All Other Sites

 

“American Indian men are 1.6 times more likely than African American men and 1.5 times more likely than white men to die from cancers of the urinary system (68).”
 
Introduction and National Statistics
The Cherokee Nation Comprehensive Cancer Control plan has chapters devoted to five major cancer sites: lung and bronchus, breast, colorectal, cervical, and prostate. This chapter addresses the remaining cancer sites that are not addressed in other chapters. 
 
For the purpose of this report, “all other” cancer sites will include the sites listed in Table I. This is a diverse group of malignancies, which occur relatively infrequently, in the general population. The national incidence and mortality trends for each of these cancer sites have remained stable over the past three decades, with the exception of a steady decline in the rates of uterine, oropharyngeal, and stomach cancers, and a progressive increase in the incidence of hepatocellular carcinoma and cholangiocarcinoma (68). The increased incidence of the latter two sites is likely due to environmental factors such as hepatitis C infection (68). The incidence of each of these cancer sites is fairly uniform among various ethnicities, with the exception of an increased incidence of liver and intrahepatic bile duct cancers in Pacific Islanders and Asian Americans (68), and a higher incidence of primary gall bladder cancer in American Indians (70).
 
The healthcare system for the Cherokee Nation consists of health care centers, community outreach, medical clinics that are tribally operated, as well as Indian Health Service facilities such as the W.W. Hastings Indian Hospital and Claremore Indian Hospital. Medical care, which is beyond the scope of this system, is referred to outside facilities, through contract health service (CHS) funding. This report summarizes the risk factors and prevention, screening, diagnosis, management, and preliminary figures on cases of “all other” cancer sites in the CNTJSA healthcare system. 
 
   Table 5 - All other cancer sites as defined by the Cherokee Nation Cancer            
                                Registry with number of cases reported from 1997-2001.
 

 

ALL OTHER SITES  
(excludes lung & bronchus, breast, prostate, cervix uteri, colon & rectosigmoid junction) Number of Cases
Lip, Oral Cavity, & Pharynx 37
Digestive Organs 149
Respiratory System & Intrathoracic Organs 26
Bones, Joints & Articular Cartilage 9
Hematopoietic & Reticuloendothelial Systems 86
Skin 53
Peripheral Nerves & Autonomic Nervous System 1
Retroperitoneum & Peritoneum 7
Connective, Subcutaneous & Other Soft Tissues 11
Female Genital Organs, excluding Cervix Uteri 100
Male Genital Organs 10
Urinary Tract 132
Eye, Brain & Other Parts of Central Nervous System 38
Thyroid & Other Endocrine Glands 27
Other and Ill Defined Sites 4
Lymph Nodes 45
Unknown Primary Site 61
Total 796

Comprehensive Cancer Control Plan

The Cherokee Nation Comprehensive Cancer Control (CNCCC) Project assists in the development of networks and collaboration that produce an infrastructure for a comprehensive approach to cancer within the Cherokee Nation.
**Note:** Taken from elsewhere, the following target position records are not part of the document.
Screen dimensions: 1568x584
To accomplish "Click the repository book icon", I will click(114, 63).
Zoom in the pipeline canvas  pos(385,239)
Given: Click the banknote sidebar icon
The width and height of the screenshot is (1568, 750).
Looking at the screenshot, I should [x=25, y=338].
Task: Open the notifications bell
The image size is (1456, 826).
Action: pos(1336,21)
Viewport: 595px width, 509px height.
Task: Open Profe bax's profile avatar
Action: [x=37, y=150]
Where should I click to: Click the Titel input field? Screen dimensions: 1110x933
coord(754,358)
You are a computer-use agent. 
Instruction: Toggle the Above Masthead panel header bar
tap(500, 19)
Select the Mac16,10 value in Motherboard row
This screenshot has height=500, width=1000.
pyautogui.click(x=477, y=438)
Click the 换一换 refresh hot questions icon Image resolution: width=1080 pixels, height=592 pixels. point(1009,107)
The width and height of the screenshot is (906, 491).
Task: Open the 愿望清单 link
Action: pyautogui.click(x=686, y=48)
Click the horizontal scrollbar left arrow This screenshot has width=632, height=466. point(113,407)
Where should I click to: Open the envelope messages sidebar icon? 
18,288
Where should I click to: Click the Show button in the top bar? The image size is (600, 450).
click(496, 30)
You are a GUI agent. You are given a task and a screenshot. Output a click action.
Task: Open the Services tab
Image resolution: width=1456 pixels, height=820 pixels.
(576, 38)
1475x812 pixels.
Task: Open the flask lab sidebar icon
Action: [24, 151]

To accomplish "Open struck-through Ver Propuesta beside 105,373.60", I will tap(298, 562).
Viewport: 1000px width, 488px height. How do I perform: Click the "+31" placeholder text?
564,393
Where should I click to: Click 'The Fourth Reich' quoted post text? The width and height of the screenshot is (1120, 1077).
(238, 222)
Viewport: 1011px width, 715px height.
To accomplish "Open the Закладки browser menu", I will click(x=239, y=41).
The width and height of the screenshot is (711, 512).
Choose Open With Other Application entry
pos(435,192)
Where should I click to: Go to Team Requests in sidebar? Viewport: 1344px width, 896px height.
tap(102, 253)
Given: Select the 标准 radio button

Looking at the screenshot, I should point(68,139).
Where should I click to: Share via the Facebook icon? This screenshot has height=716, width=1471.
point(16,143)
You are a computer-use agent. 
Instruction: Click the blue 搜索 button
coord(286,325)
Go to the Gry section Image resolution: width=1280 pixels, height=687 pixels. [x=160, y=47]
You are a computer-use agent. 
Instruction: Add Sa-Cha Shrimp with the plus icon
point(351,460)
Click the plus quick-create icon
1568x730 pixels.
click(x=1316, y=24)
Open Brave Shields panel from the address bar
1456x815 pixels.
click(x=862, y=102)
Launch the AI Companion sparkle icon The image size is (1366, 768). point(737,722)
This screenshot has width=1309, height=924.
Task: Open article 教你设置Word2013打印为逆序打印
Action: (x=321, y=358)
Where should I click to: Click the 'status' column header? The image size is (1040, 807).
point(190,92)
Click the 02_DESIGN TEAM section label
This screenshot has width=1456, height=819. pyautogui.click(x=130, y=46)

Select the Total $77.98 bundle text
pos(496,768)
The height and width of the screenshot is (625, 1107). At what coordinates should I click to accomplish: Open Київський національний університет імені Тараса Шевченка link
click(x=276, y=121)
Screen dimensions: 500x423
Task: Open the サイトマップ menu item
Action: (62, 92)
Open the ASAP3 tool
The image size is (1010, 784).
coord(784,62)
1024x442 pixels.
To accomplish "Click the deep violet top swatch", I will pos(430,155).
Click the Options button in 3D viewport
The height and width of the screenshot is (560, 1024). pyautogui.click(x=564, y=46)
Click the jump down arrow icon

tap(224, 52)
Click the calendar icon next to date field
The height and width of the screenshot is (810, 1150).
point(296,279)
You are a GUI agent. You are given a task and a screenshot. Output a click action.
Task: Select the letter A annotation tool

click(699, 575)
Since 2003, coalition members and partners have come together to discuss the burden of cancer in Cherokee Nation. Coalition members and partners include local, regional, state and national representatives committed to identifying areas of cancer concern, planning interventions, prioritizing greatest areas of identified need, and then implementing identified strategies and/or providing needed resources. This is the second edition of the Cherokee Nation Comprehensive Cancer Control Plan and will serve, like the first, as an information resource for health care professionals and community members, as well as a tool for the Cherokee Nation Comprehensive Cancer Control Coalition and its respective entities. The coalition is committed to the process of enhancing infrastructure for comprehensive cancer control in the Cherokee Nation with the ultimate goal of reducing morbidity and mortality among the Cherokee community.